___ Record set

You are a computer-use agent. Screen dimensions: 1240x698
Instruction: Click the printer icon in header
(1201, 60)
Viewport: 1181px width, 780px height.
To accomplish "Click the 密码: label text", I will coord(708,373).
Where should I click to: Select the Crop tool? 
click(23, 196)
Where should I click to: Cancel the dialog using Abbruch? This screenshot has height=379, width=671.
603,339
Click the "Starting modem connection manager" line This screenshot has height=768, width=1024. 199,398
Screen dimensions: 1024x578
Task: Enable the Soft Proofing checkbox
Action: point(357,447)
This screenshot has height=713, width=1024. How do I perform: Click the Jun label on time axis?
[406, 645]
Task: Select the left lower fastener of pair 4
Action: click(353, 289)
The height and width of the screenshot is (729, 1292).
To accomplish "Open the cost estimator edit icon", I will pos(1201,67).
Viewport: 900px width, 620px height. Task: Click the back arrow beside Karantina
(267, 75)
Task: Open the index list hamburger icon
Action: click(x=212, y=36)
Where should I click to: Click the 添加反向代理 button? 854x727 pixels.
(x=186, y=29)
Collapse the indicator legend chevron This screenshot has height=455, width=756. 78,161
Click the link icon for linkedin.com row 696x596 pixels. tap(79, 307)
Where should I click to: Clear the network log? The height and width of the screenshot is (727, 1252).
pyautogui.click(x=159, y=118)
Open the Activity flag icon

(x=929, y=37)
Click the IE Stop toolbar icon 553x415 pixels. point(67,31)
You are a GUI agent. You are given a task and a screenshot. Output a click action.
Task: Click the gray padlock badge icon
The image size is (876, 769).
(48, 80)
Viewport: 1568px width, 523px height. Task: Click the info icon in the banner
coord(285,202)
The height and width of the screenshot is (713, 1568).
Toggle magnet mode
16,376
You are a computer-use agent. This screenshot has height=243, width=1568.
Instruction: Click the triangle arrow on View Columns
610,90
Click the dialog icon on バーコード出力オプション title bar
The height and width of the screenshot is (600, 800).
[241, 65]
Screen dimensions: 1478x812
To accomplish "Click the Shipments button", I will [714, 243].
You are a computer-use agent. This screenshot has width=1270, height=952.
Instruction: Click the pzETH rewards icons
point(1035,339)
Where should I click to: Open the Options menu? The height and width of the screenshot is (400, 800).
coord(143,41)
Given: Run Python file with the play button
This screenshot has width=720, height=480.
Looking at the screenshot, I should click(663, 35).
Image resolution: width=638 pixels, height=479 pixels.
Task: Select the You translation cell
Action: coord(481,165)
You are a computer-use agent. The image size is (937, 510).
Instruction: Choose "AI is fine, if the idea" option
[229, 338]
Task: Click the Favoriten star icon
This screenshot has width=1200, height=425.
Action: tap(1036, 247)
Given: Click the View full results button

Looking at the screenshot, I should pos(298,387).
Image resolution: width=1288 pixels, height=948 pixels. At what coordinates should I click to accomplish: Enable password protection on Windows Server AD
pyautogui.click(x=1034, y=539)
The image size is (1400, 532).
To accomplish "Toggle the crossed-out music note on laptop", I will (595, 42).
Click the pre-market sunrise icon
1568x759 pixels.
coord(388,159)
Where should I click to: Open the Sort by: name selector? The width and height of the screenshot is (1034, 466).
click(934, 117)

______

▶ **Activity**
Each entry above needs to be retyped exactly as it appears.

▶ **Your response**
You are a computer-use agent. Screen dimensions: 1240x698
Instruction: Click the printer icon in header
(1201, 60)
Viewport: 1181px width, 780px height.
To accomplish "Click the 密码: label text", I will coord(708,373).
Where should I click to: Select the Crop tool? 
click(23, 196)
Where should I click to: Cancel the dialog using Abbruch? This screenshot has height=379, width=671.
603,339
Click the "Starting modem connection manager" line This screenshot has height=768, width=1024. 199,398
Screen dimensions: 1024x578
Task: Enable the Soft Proofing checkbox
Action: point(357,447)
This screenshot has height=713, width=1024. How do I perform: Click the Jun label on time axis?
[406, 645]
Task: Select the left lower fastener of pair 4
Action: click(353, 289)
The height and width of the screenshot is (729, 1292).
To accomplish "Open the cost estimator edit icon", I will pos(1201,67).
Viewport: 900px width, 620px height. Task: Click the back arrow beside Karantina
(267, 75)
Task: Open the index list hamburger icon
Action: click(x=212, y=36)
Where should I click to: Click the 添加反向代理 button? 854x727 pixels.
(x=186, y=29)
Collapse the indicator legend chevron This screenshot has height=455, width=756. 78,161
Click the link icon for linkedin.com row 696x596 pixels. tap(79, 307)
Where should I click to: Clear the network log? The height and width of the screenshot is (727, 1252).
pyautogui.click(x=159, y=118)
Open the Activity flag icon

(x=929, y=37)
Click the IE Stop toolbar icon 553x415 pixels. point(67,31)
You are a GUI agent. You are given a task and a screenshot. Output a click action.
Task: Click the gray padlock badge icon
The image size is (876, 769).
(48, 80)
Viewport: 1568px width, 523px height. Task: Click the info icon in the banner
coord(285,202)
The height and width of the screenshot is (713, 1568).
Toggle magnet mode
16,376
You are a computer-use agent. This screenshot has height=243, width=1568.
Instruction: Click the triangle arrow on View Columns
610,90
Click the dialog icon on バーコード出力オプション title bar
The height and width of the screenshot is (600, 800).
[241, 65]
Screen dimensions: 1478x812
To accomplish "Click the Shipments button", I will [714, 243].
You are a computer-use agent. This screenshot has width=1270, height=952.
Instruction: Click the pzETH rewards icons
point(1035,339)
Where should I click to: Open the Options menu? The height and width of the screenshot is (400, 800).
coord(143,41)
Given: Run Python file with the play button
This screenshot has width=720, height=480.
Looking at the screenshot, I should click(663, 35).
Image resolution: width=638 pixels, height=479 pixels.
Task: Select the You translation cell
Action: coord(481,165)
You are a computer-use agent. The image size is (937, 510).
Instruction: Choose "AI is fine, if the idea" option
[229, 338]
Task: Click the Favoriten star icon
This screenshot has width=1200, height=425.
Action: tap(1036, 247)
Given: Click the View full results button

Looking at the screenshot, I should pos(298,387).
Image resolution: width=1288 pixels, height=948 pixels. At what coordinates should I click to accomplish: Enable password protection on Windows Server AD
pyautogui.click(x=1034, y=539)
The image size is (1400, 532).
To accomplish "Toggle the crossed-out music note on laptop", I will (595, 42).
Click the pre-market sunrise icon
1568x759 pixels.
coord(388,159)
Where should I click to: Open the Sort by: name selector? The width and height of the screenshot is (1034, 466).
click(934, 117)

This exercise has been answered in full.